Also each pod creates its own storage volume where to store its own copy of the distributed database
kubectl get pvc
NAME STATUS VOLUME CAPACITY ACCESS MODES STORAGECLASS AGE
data-consul-0 Bound pvc-e975189c 2Gi RWO default 1h
data-consul-1 Bound pvc-02461605 2Gi RWO default 1h
data-consul-2 Bound pvc-1ac2d8d5 2Gi RWO default 1h
Now let’s to delete a pod
kubectl delete pod consul-1
pod "consul-1" deleted
while checking its status progression
kubectl get pod consul-1 -o wide --watch
NAME READY STATUS RESTARTS AGE IP NODE
consul-1 1/1 Running 0 1m 10.38.4.5 kubew04
consul-1 1/1 Terminating 0 1m 10.38.4.5 kubew04
consul-1 0/1 Pending 0 0s <none> kubew04
consul-1 0/1 Init:0/1 0 0s <none> kubew04
consul-1 0/1 PodInitializing 0 9s 10.38.4.6 kubew04
consul-1 1/1 Running 0 12s 10.38.4.6 kubew04
As expected, a new pod is recreated with different IP address but with the same identity. Now check if the rescheduled pod is using the same previous storage volume
kubectl describe pod consul-1
...
Volumes:
data:
Type: PersistentVolumeClaim
ClaimName: data-consul-1
ReadOnly: false
...
As you can see, the rescheduled pod is using the same PersistentVolumeClaim as the previous one. Please, remember that deleting a pod in a StatefulSet does not delete the PersistentVolumeClaims used by that pod. This preserves the data persistence across pod deletion and rescheduling.
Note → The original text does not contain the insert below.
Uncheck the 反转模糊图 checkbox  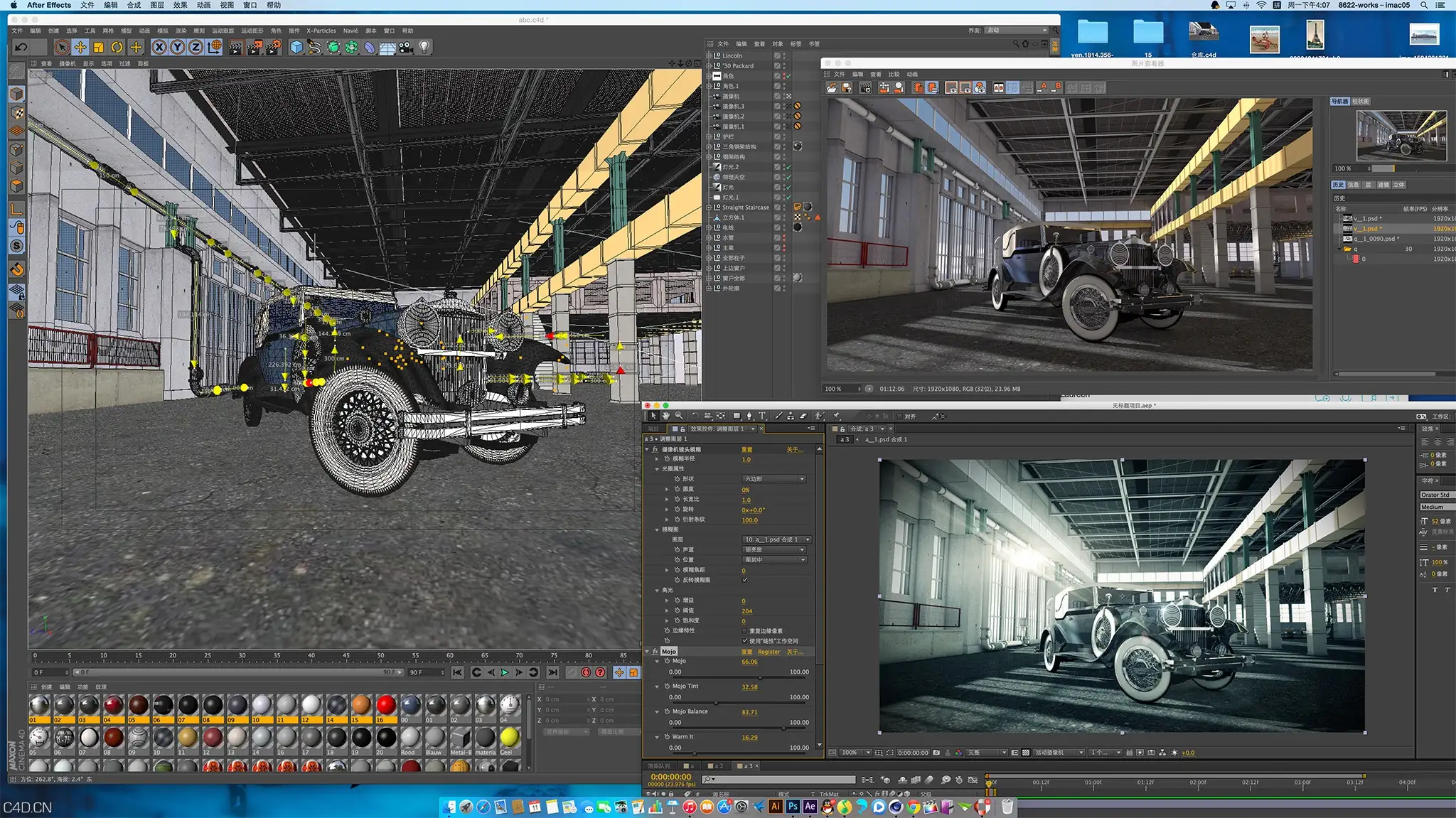(745, 580)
Create a simple curl shell in a pod from the curl.yaml
file
apiVersion: v1
kind: Pod
metadata:
name: curl
namespace:
spec:
containers:
- image: kalise/curl:latest
command:
- sleep
- "3600"
name: curl
restartPolicy: Always
Attach to the curl shell, create and retrieve a key/value pair in the Consul cluster
kubectl exec -it curl sh
/ # curl --request PUT --data my-data http://consul:8500/v1/kv/my-key
true
/ # curl --request GET http://consul:8500/v1/kv/my-key
[{"LockIndex":0,"Key":"my-key","Flags":0,"Value":"bXktZGF0YQ==","CreateIndex":336,"ModifyIndex":349}]
/ # exit
Scaling down a StatefulSet and then scaling it up is similar to deleting a pod and waiting for the StatefulSet to recreate it. Please, remember that scaling down a StatefulSet only deletes the pods, but leaves the PersistentVolumeClaims. Also, please, note that scaling down and scaling up is performed similar to how pods are created when the StatefulSet is created. When scaling down, the pod with the highest index is deleted first: only after that pod gets deleted, the pod with the second highest index is deleted, and so on.
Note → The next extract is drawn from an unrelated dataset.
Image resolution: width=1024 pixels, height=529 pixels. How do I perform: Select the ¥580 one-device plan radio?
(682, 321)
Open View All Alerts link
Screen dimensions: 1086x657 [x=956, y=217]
What is the expected behaviour scaling up the Consul cluster? Since the Consul cluster is based on the Raft algorithm, we have to scale up our 3 nodes cluster by 2 nodes at same time because an odd number of nodes is always required to form a healthy Consul cluster. We also expect a new PersistentVolumeClaim is created for each new pod.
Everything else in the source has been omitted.